Imaginei que o barco simbolizaria a cruz em que o Menino muitos anos depois seria crucificado. A cruz é o símbolo do amor de Deus por nós, do amor em seu estágio máximo, do amor-doação, que é o único amor verdadeiro, o amor que se entrega pelo amado. Mas começou a ser considerada o símbolo do Cristianismo somente três séculos depois. Antes usavam-se o barco, a âncora, o peixe - símbolos belíssimos. O peixe por causa das iniciais do nome de Cristo em grego, mas os três ligados à idéia de navegação do homem no mar do mundo, com seus múltiplos perigos, a que Jesus Cristo deu a salvação.

Para Jesus dar-nos a salvação foi preciso assumir plenamente a nossa humanidade. Aí entra o papel de Maria, a nova Eva. Foi preciso que o Filho de Deus nascesse de uma mulher. Foi preciso que essa mulher, Maria, aceitasse a condição extrema a que um ser humano poderia ser levado: tornar-se mãe de Deus, que foi formado aos poucos no seu ventre, adquirindo ali um corpo e uma alma com todas as misérias e grandezas de um homem.

Adão é o símbolo do primeiro homem, imperfeito, que precisou de Cristo, o novo Adão, para estabelecer uma nova aliança com o Pai e chegar á salvação. Se Cristo não fosse homem, sem deixar de ser Deus, não poderíamos ser salvos. Deus não precisa da salvação do homem, não se torna maior ou mais perfeito se formos salvos ou não, e, portanto, foi obra de sua complacência, de sua infinita misericórdia, a vinda de Cristo ao mundo para morrer crucificado.

A serpente não estava na versão da lenda que me chegou às mãos.
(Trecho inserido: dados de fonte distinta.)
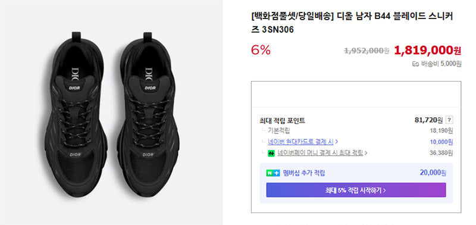Click the right black Dior sneaker
476x225 pixels.
coord(148,115)
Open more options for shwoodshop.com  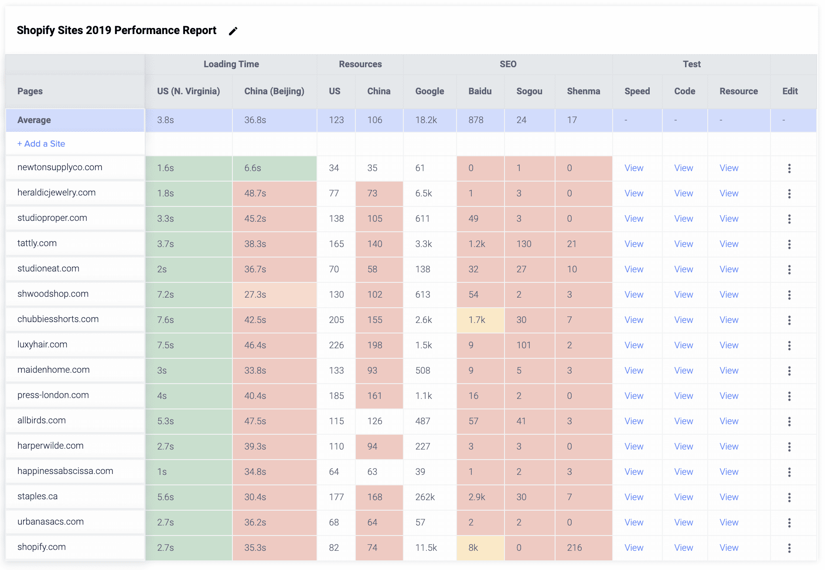pos(789,295)
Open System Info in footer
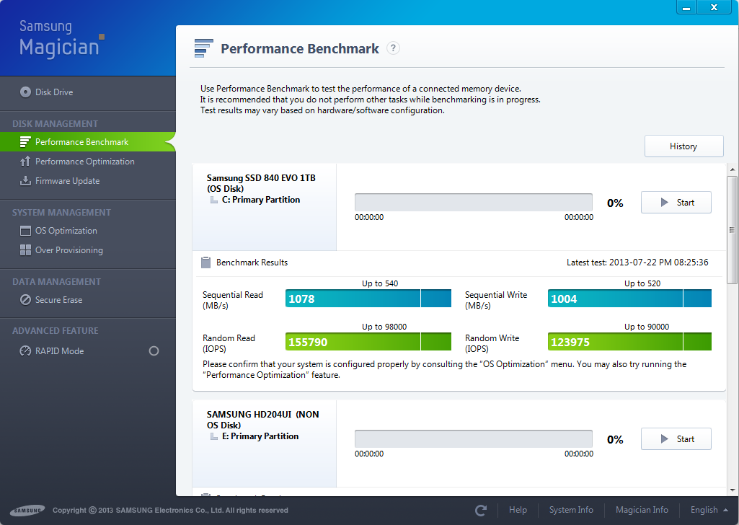 (571, 510)
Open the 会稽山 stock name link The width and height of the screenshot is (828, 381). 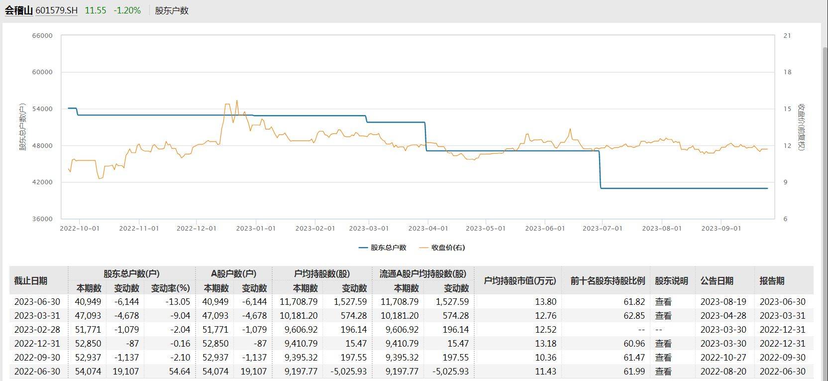click(18, 10)
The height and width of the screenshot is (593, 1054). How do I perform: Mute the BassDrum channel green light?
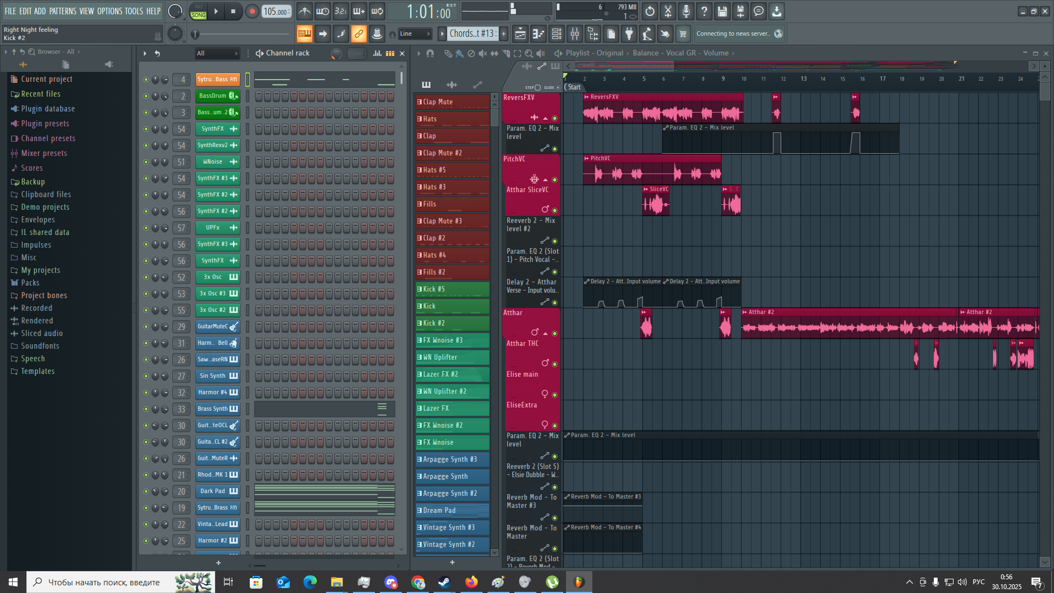[146, 96]
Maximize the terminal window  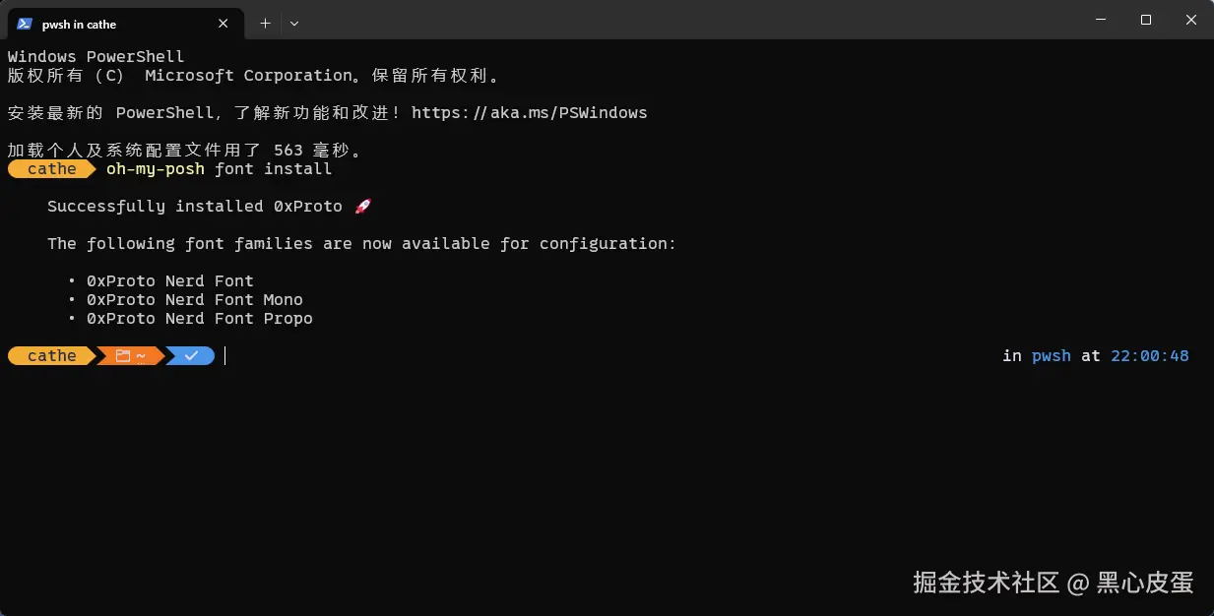[1146, 20]
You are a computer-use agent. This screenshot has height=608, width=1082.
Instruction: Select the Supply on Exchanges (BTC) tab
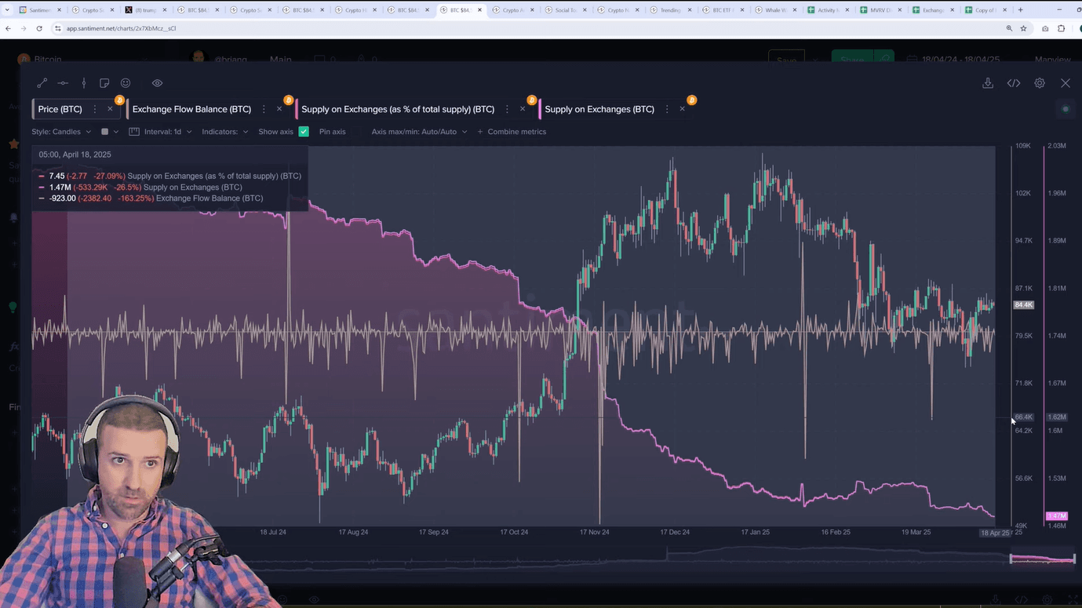tap(599, 109)
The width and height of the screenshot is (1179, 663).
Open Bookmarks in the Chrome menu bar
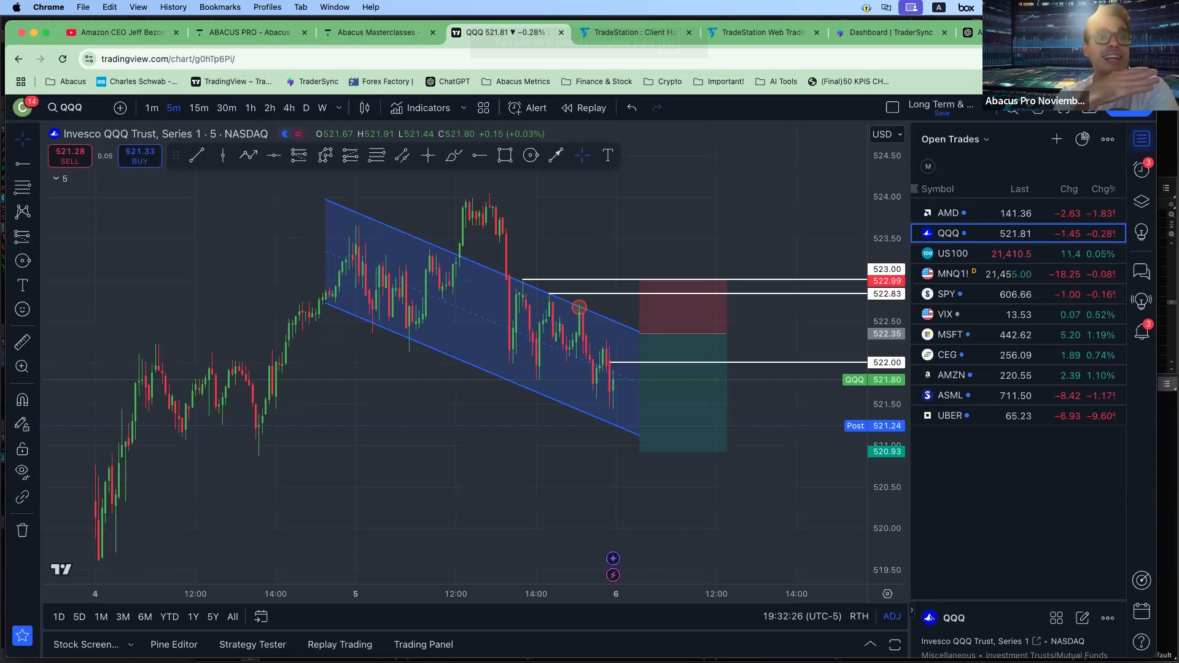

Acrescentei-a ao meu poema porque me pareceu importante que Maria tenha herdado de Eva a maçã, símbolo da suavidade da sua condição feminina, mas também a serpente, símbolo da presença do mal, que a Virgem pisaria aos pés. A presença do mal no mundo é uma realidade, porque Deus deixou ao homem a liberdade para escolher. Maria é o modelo para nos espelharmos em nosso tão difícil caminho do bem.

O que aconteceria se Maria se negasse quando o anjo lhe anunciou que seria a Mãe de Deus? Graças a Deus isso não aconteceu. Podemos dizer que não aconteceria mesmo, porque estava nos planos de Deus. Mas a nossa salvação também está nos planos de Deus, que, no entanto, antes nos deu a liberdade para aceitá-la ou não.

Deus chegou ao homem por intermédio de Maria, tornou-se homem no seu ventre santo. Jesus é o único caminho para o Pai, mas veio a nós por Maria. Não há maior prova de que podemos e devemos ir ao Pai por Maria. Nela habitou o Espírito Santo, para que o Filho a habitasse. Maria está em perfeita união com o Pai, o Filho e o Espírito Santo. É a nossa mãe que nos indica o caminho.